Can all vector fields be described as the vector Laplacian of another vector field?

  1. Feb 17, 2010 #1
    Can all vector fields be described as the vector Laplacian of another vector field?
     
  2. jcsd
  3. Feb 18, 2010 #2
    Re: Can all vector fields be described as the vector Laplacian of another vector fiel

    Perhaps I should elaborate a little bit. The vector Laplacian is an operator which allows us to obtain a vector field B from a vector field A (B is the vector Laplacian of A). My question is: is it correct to say that ALL vector fields D can be though of as being the vector Laplacian of another vector field C?
     
  4. Feb 20, 2010 #3
    Re: Can all vector fields be described as the vector Laplacian of another vector fiel

    why do you think this should be true?
     
  5. Feb 20, 2010 #4
    Re: Can all vector fields be described as the vector Laplacian of another vector fiel

    Because I saw a proof of Helmholtz's Theorem where the guy assumed this was true.
     
  6. Feb 21, 2010 #5
    Re: Can all vector fields be described as the vector Laplacian of another vector fiel

    Hi!

    It's an intriguing problem you're posting over here :)

    So, if I got it correctly, the question is, if for any given field F there exists a field B such that [tex]\vec F=\Delta\vec B[/tex]

    Well, this is a vector equation, so it has (assuming it really holds) to hold for every component, which implies:

    [tex]F_i=\partial^2_l B_i[/tex] for all i = 1,2,3, or put another way:

    [tex]F_i=\Delta B_i[/tex] which is the Poisson equation.
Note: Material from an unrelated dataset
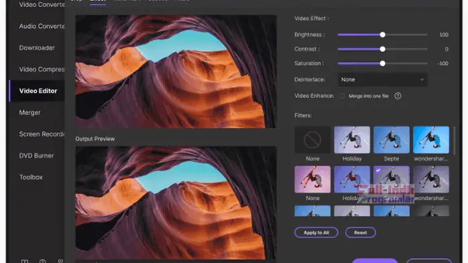Click the chevron arrow in the Deinterlace box

422,80
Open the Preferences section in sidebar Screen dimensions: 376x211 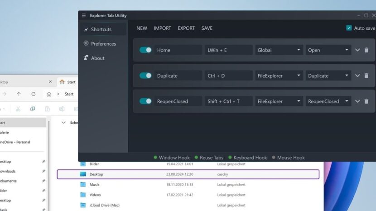103,44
    So you have to find out if the Poisson equation always has a solution. I checked in Wikipedia - it was not clearly stated, but it looks like the equation is indeed analytically solvable via Green's functions.
     
  7. Feb 21, 2010 #6
    Re: Can all vector fields be described as the vector Laplacian of another vector fiel

    That's a very interesting breakdown of the problem. In fact, I think, and I could be wrong, that if we don't specify boundary conditions, there are infinitely many solutions to Poisson's equation.
     
Know someone interested in this topic? Share this thread via Reddit, Google+, Twitter, or Facebook




Similar Discussions: Can all vector fields be described as the vector Laplacian of another vector field?
  1. Vector Fields (Replies: 3)

  2. Vector fields (Replies: 5)

  3. Vector fields (Replies: 4)

  4. Vector Laplacian (Replies: 1)

Loading...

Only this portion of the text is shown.